_Data entries_
[start]

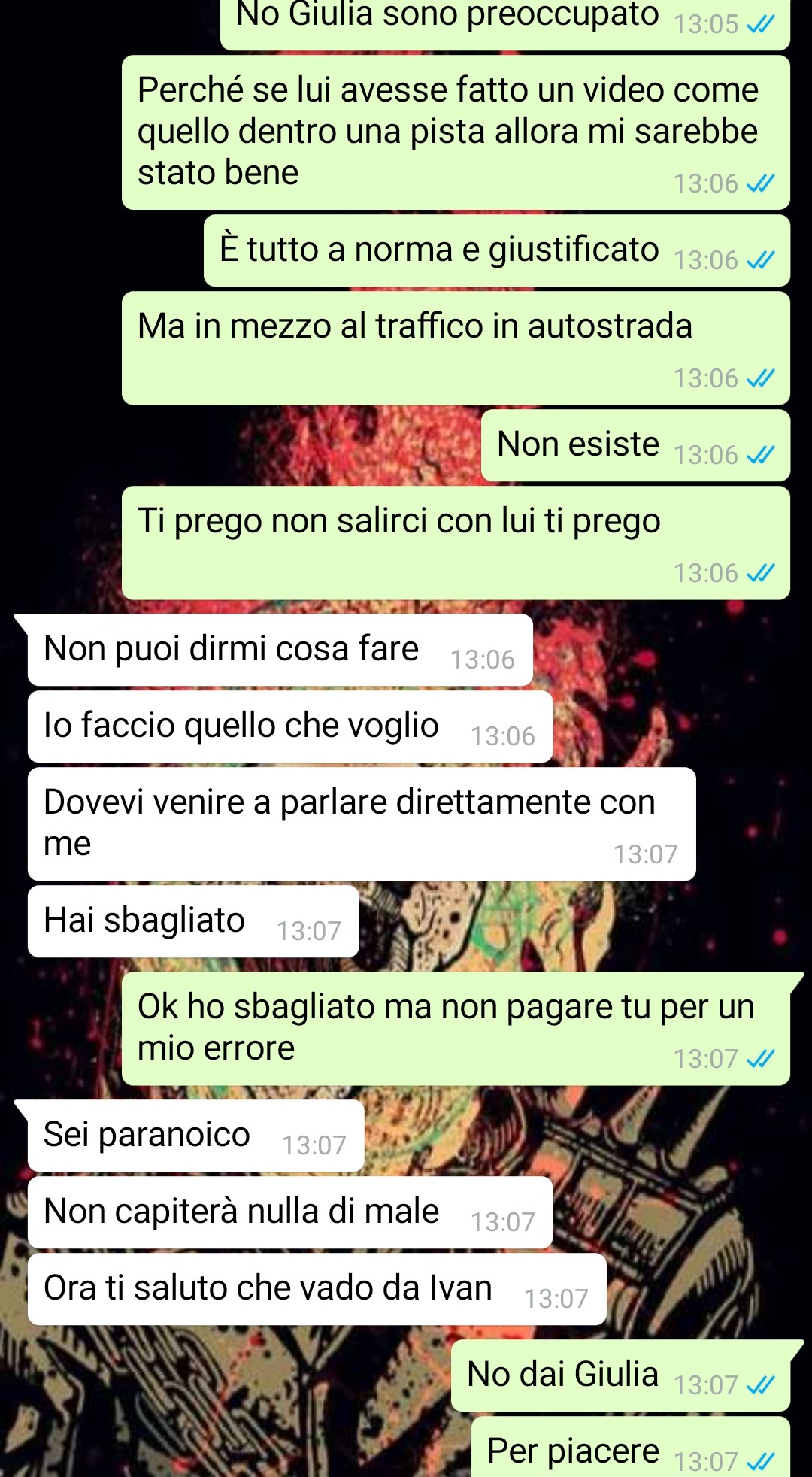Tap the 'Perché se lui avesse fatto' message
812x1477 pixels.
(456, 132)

[end]
[start]

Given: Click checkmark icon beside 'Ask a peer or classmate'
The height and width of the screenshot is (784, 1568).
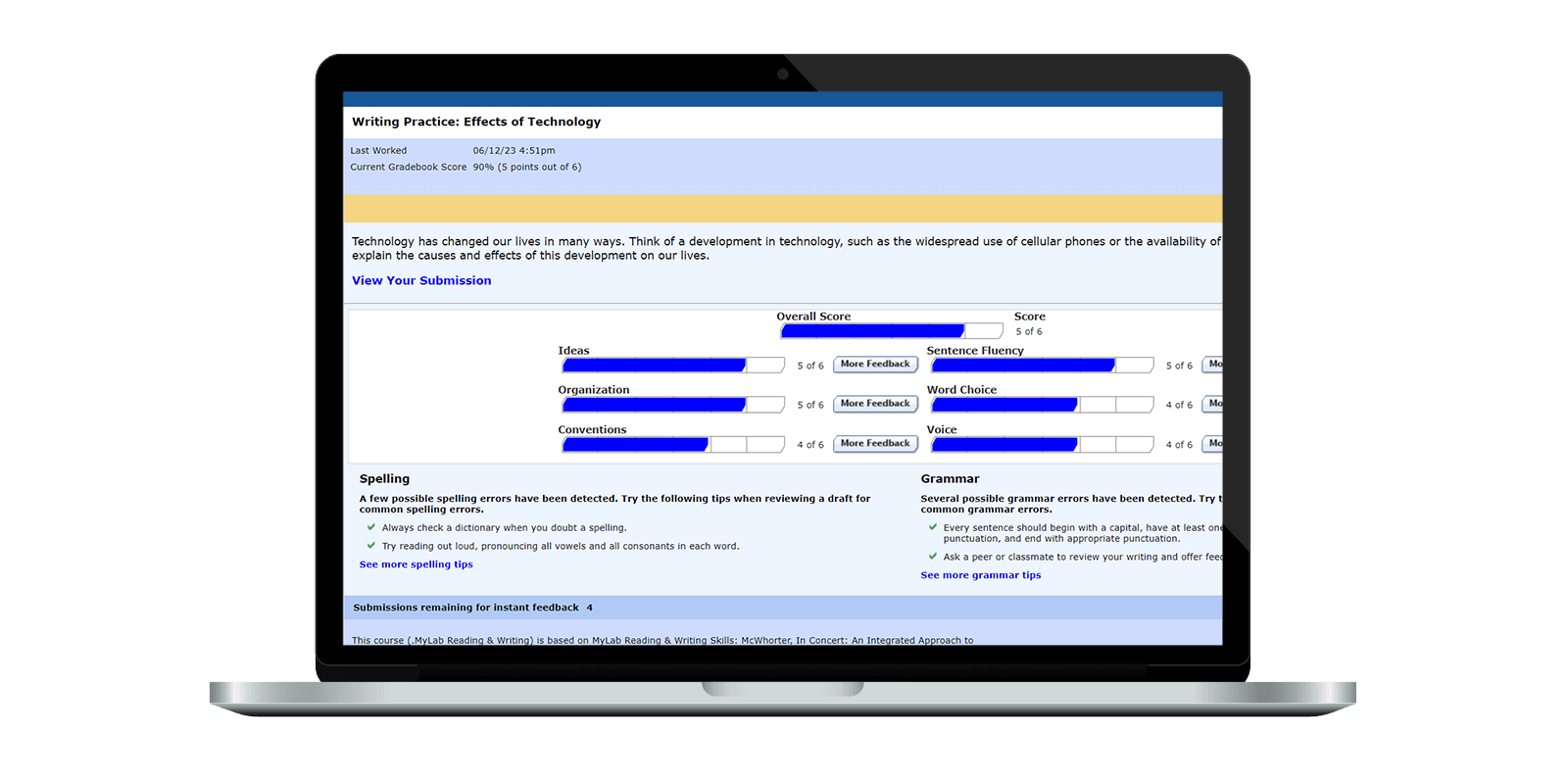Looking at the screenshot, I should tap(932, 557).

[end]
[start]

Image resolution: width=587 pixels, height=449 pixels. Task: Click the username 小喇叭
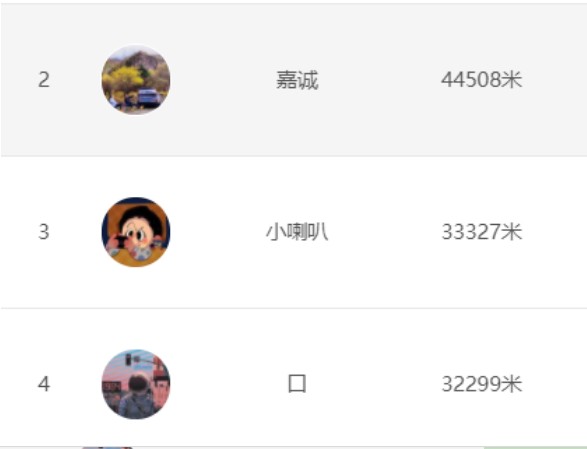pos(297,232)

[end]

_Directions_
Count the lines of the records above that contain the word "Click", and reply with the number alone.

_Answer to this task_
2